Die treffendste Kritik zu so einer Haltung kam bisher weder von einer parlamentarischen noch einer außerparlamentarischen Opposition, sondern vom Simpsons-Autor Daniel Chun, der die Folge Rome-old and Juli-eh schrieb, in der Homer Simpson Privatinsolvenz anmeldet und einen Schuldenberater zur Seite gestellt bekommt. Sparen will er aber nicht etwa an den von diesem Berater vorgeschlagenen monatlichen 1000 Dollar für Wunschbrunnen (mit denen er sich mehr Geld wünscht), 500 Dollar monatlich für totalpoker.com oder drei Abonnements von Vanity Fair (für drei Toiletten). Stattdessen holt er Grandpa Simpson gegen seinen Willen aus dem Altersheim.

Ein anderer sehr passender Kommentar ist Frank Capras Filmklassiker Mr. Deeds Goes to Town. Darin erbt Gary Cooper als Longfellow Deeds überraschend ein Millionenvermögen. Kurz nach dem Antritt des Erbes wählt ihn der Vorstand der Oper in der Nachfolge seines verstorbenen Onkels zum Präsidenten.
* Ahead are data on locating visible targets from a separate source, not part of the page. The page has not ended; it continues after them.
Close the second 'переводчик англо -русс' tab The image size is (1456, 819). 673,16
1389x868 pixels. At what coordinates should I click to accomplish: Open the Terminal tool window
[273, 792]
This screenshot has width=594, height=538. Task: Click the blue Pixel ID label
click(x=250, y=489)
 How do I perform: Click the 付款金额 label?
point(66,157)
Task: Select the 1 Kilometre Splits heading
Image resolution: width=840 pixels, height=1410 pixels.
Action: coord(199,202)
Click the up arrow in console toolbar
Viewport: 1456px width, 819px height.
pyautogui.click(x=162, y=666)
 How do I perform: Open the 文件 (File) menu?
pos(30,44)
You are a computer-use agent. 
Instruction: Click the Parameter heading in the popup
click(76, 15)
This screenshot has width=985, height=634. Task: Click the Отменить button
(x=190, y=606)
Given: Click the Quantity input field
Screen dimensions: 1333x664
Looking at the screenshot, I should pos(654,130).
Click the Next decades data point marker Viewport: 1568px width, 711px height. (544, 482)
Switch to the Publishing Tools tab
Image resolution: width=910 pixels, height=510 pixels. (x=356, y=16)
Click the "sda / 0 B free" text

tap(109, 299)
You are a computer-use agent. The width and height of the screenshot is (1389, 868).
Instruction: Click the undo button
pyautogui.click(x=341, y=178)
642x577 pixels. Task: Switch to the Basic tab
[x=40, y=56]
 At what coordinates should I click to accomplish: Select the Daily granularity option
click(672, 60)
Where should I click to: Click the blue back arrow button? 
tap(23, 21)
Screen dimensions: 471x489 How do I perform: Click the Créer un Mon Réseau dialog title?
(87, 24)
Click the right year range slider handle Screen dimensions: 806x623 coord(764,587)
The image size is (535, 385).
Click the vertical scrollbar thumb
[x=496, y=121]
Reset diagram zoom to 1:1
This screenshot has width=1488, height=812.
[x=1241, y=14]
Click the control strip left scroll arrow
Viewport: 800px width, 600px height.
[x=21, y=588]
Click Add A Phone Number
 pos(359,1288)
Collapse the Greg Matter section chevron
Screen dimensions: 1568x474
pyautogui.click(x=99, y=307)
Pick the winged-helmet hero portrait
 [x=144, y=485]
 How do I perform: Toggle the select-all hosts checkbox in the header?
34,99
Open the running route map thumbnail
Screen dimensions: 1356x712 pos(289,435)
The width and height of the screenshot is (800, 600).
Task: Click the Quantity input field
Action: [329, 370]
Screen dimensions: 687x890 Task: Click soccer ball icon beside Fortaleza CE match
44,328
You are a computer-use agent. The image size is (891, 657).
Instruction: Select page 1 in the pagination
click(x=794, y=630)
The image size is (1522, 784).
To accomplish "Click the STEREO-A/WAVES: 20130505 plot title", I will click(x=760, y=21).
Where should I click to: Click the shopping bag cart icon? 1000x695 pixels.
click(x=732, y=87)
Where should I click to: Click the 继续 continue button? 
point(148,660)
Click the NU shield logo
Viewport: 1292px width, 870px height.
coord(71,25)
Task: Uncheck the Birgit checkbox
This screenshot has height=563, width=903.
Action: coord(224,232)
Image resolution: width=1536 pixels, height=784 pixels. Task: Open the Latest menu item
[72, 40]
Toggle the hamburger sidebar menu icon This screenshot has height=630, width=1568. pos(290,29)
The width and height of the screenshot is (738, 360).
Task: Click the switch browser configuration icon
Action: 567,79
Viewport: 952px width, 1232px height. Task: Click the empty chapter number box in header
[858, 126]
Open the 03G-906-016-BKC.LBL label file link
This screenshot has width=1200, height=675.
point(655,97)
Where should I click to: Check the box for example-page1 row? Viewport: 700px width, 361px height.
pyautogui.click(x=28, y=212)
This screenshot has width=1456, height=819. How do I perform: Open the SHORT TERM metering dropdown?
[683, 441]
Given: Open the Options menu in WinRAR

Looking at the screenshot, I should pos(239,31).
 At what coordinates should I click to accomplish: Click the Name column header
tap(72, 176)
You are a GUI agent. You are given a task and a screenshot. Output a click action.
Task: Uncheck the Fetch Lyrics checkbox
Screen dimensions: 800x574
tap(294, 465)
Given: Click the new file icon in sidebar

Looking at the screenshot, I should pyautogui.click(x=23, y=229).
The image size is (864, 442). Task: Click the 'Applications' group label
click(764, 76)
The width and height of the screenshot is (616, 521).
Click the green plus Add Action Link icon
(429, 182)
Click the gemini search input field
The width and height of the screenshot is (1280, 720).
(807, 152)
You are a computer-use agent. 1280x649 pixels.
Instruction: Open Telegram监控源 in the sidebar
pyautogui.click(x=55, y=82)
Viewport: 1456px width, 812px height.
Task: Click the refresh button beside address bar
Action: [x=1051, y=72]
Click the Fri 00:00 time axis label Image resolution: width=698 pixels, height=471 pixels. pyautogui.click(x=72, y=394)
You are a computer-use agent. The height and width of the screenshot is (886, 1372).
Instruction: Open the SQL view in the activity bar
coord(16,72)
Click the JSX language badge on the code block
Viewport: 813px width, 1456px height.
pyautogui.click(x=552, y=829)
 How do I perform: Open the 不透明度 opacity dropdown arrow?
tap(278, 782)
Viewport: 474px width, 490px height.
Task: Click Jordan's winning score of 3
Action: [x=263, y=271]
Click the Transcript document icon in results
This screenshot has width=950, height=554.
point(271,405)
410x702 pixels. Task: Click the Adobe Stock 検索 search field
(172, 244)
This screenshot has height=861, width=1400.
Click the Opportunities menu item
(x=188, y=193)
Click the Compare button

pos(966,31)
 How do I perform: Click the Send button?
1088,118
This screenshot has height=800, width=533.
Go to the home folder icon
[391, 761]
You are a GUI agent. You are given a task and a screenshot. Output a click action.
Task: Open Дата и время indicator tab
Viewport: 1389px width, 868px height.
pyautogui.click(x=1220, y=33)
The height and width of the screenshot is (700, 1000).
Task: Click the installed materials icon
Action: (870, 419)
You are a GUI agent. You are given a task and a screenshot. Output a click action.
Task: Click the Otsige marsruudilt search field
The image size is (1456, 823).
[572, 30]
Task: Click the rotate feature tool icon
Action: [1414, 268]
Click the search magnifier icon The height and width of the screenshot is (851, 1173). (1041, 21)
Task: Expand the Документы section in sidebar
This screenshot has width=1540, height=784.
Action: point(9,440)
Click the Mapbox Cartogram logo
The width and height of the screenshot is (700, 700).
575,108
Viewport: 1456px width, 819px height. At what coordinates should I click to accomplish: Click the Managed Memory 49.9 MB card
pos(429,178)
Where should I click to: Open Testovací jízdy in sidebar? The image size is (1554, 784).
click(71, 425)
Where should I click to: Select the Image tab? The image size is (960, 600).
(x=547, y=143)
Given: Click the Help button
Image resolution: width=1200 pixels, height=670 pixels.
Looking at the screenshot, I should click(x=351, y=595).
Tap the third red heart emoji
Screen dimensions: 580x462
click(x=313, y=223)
Als Cooper, der einfache Mann aus dem Volk, in dieser Position wider Erwarten die Geschäftszahlen der Einrichtung hören will, muss er feststellen, dass diese ein hohes Defizit erwirtschaftet, welches er ausgleichen soll. Das sei, so die anderen Mitglieder des Vorstandes auf seine Nachfrage hin, ganz normal und müsse so sein. Deeds aber will das durchaus nicht als normal akzeptieren und sagt ihnen, dass sie die Oper entweder als profitables Unternehmen führen oder schließen müssten.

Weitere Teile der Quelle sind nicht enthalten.